CV surgery 4
In a departure from our usual CV advice, this month Laurence Reymann of YPI Crew is broaching the subject of cover letters when applying for positions on superyachts.
These days the need for cover letters has decreased as most of the time candidates register with recruitment consultancies via databases that do not require the traditional cover letter approach; all candidates have to do is fill in forms and tick appropriate boxes. The cover letter is, however, not dead and can be useful at a different level. If a candidate is interested in a specific job presented by a recruitment consultant, the candidate may choose to write a cover letter to the attention of the captain or owner (if the candidate is a captain), which the recruitment consultant could send along with the CV.

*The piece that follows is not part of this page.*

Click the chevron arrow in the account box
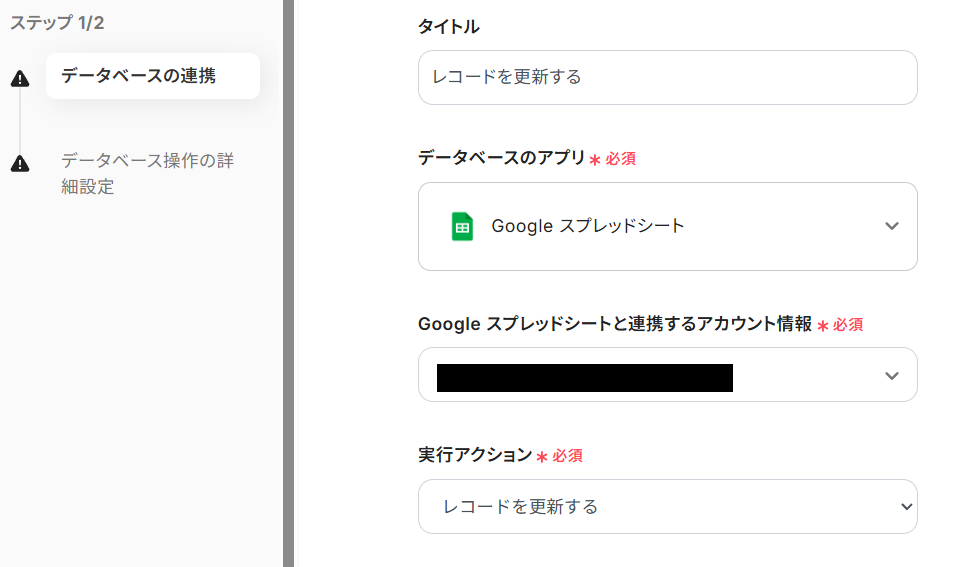Viewport: 978px width, 567px height. click(892, 376)
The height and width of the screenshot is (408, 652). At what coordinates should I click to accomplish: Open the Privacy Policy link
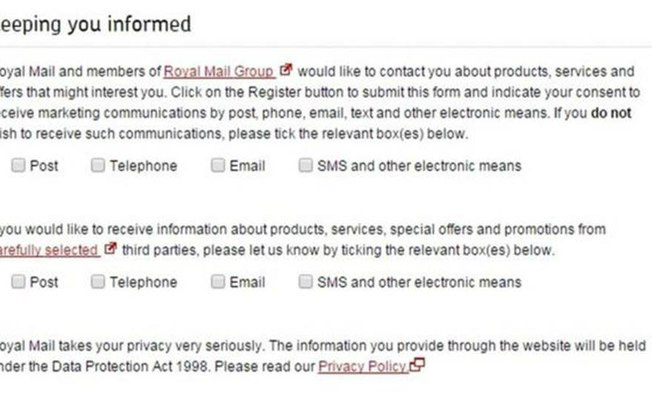click(362, 367)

The cover letter is a “sales document” and must contain the following elements:
As a candidate you will express your interest for the position and in a few sentences explain why you are suitable for the job. This is no time for vague comments, be factual, be precise, eg; “My in-depth knowledge of South East Asian cruising grounds from X to Y makes me the ideal candidate to join your yacht based in Thailand.” Develop on the cruising ground and local knowledge.
Skills and knowledge
Develop on skills and knowledge you bring to the table, eg; “As I have supervised the construction of two yachts in X shipyard I am ideally suited to follow the construction of your yacht.”
Sell, sell, sell…
Pick no more than three examples that clearly illustrate why you are the best candidate for that particular job and then ask for an interview.
A common error would be to elaborate on what you are looking for, but this is not the time. The person who will read the letter needs to be reassured that you are the best candidate for THEM. This is not what they can do for you; it’s what you can do for THEM.
The cover should not be too long, nobody reads long letters, be clear, be concise, and know yourself and what you have to offer!